Un ancien SS français continue de toucher une pension versée par l'Allemagne
La façade du Grand Palais à Paris, lors de l'exposition sur les crimes de guerre nazis dans les camps de concentration, le 1er juin 1945 (archives)

, publié le mercredi 05 juin 2019 à 12h15

Une loi allemande prévoit que le profil des bénéficiaires de pensions versées au titre du conflit de 1939-45 soit vérifié pour exclure du dispositif les criminels nazis, mais il semble que certains bénéficiaires sont passés au travers de ces contrôles.

Au moins trois anciens volontaires français engagés dans les rangs de l'armée allemande pendant la Seconde guerre mondiale, dont un ancien SS, continuent de toucher une pension versée par Berlin. Le cabinet de la secrétaire d'État auprès de la ministre des Armées a indiqué que sur les 54 bénéficiaires de ces pensions, cinq sont d'anciens militaires : deux Allemands naturalisés après-guerre et trois anciens volontaires français.

Les autorités françaises se basent sur des précisions apportées par le land allemand de Sarre chargé du versement des pensions allemandes en France. L'un de ces volontaires a été membre de la division blindée SS Totenkopf ("tête de mort"), un autre de la division Charlemagne et le troisième de la Luftwaffe (armée de l'air). 

Une loi allemande prévoit que le profil des bénéficiaires de pensions versées au titre du conflit de 1939-45 soit vérifié La législation allemande prévoyait une vérification des profils des bénéficiaires afin d'en exclure les criminels nazis, mais certains semblent être passés entre les mailles du filet. "Des questions légitimes se posent, nous les avons posées aux autorités allemandes. Il est important d'en savoir plus", commente le ministère français.

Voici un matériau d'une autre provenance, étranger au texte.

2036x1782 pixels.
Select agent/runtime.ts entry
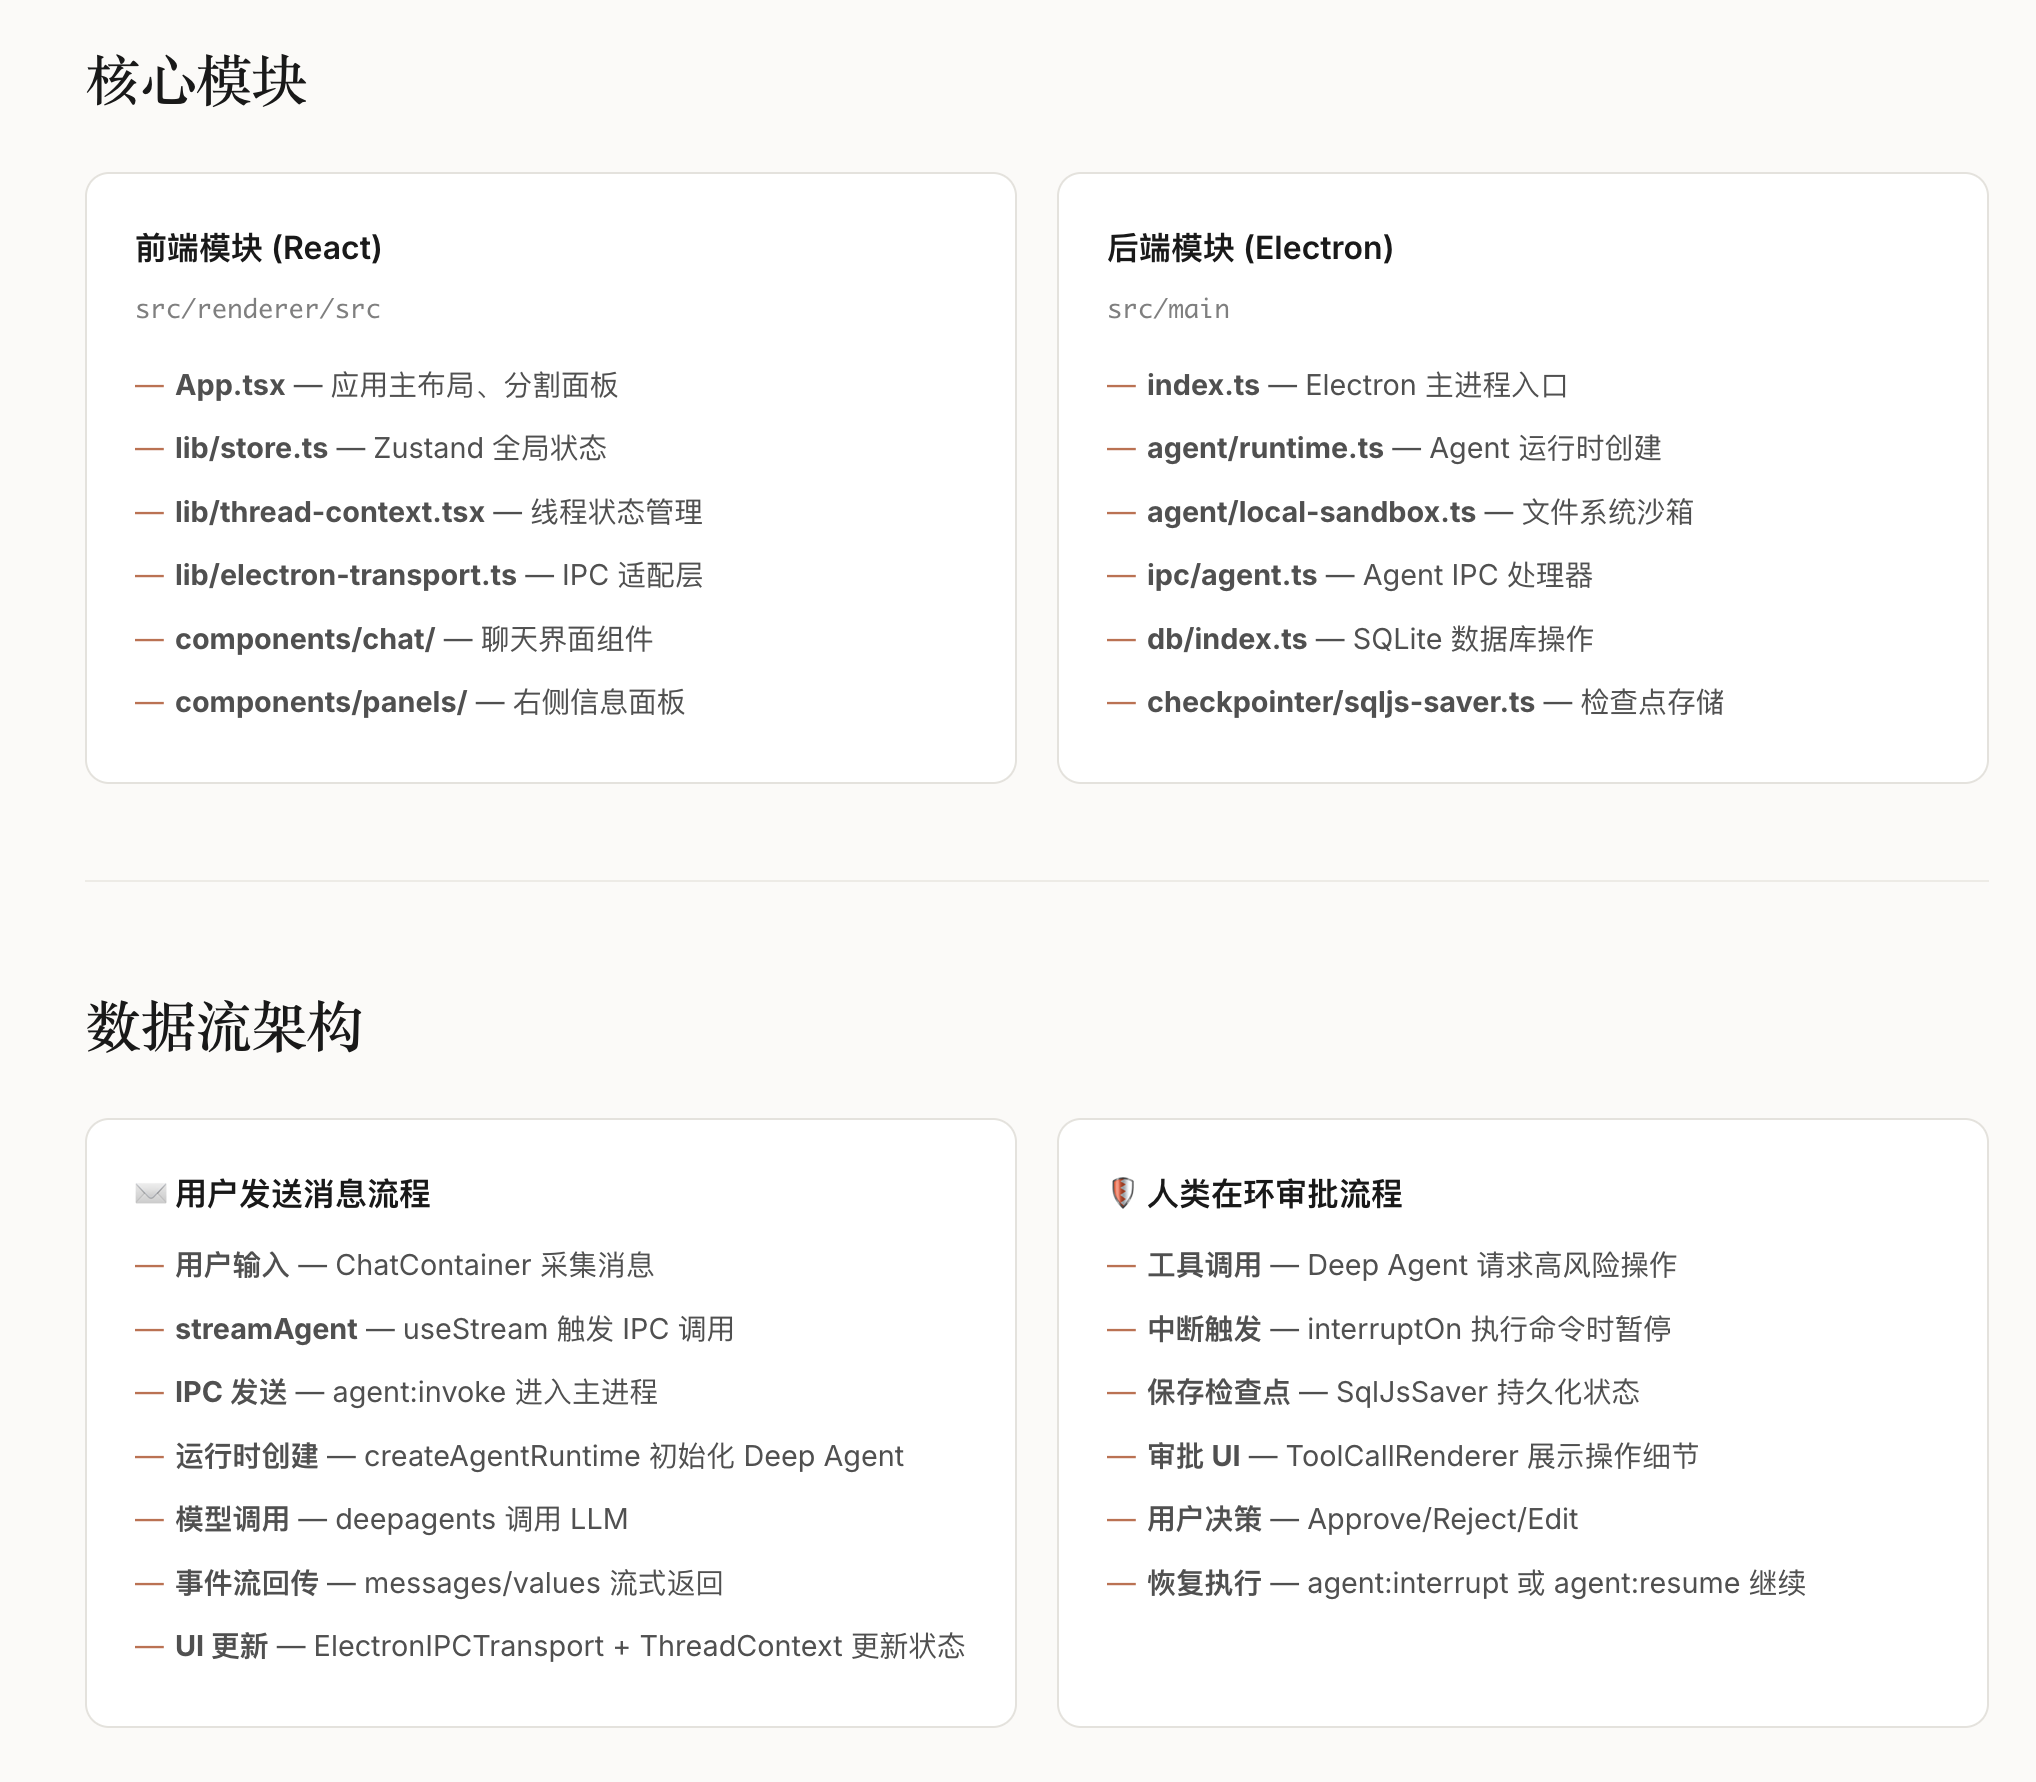coord(1265,448)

Du côté des autorités d'outre-Rhin, le versement des pensions est jugé justifié. "Les trois ressortissants français en question ont servi dans l'ancienne armée allemande et ont été blessés pendant qu'ils servaient. Il font ainsi partie du groupe de personnes ayant droit à l'aide prévue dans la loi sur l'assistance aux victimes de la guerre", a expliqué la porte parole du Land de la Sarre, Sarah Joseph. Selon cette dernière, un "examen intensif" avait déjà été réalisé au moment de la première demande afin de savoir si la pension pourrait être refusée pour raison de crime contre l'humanité.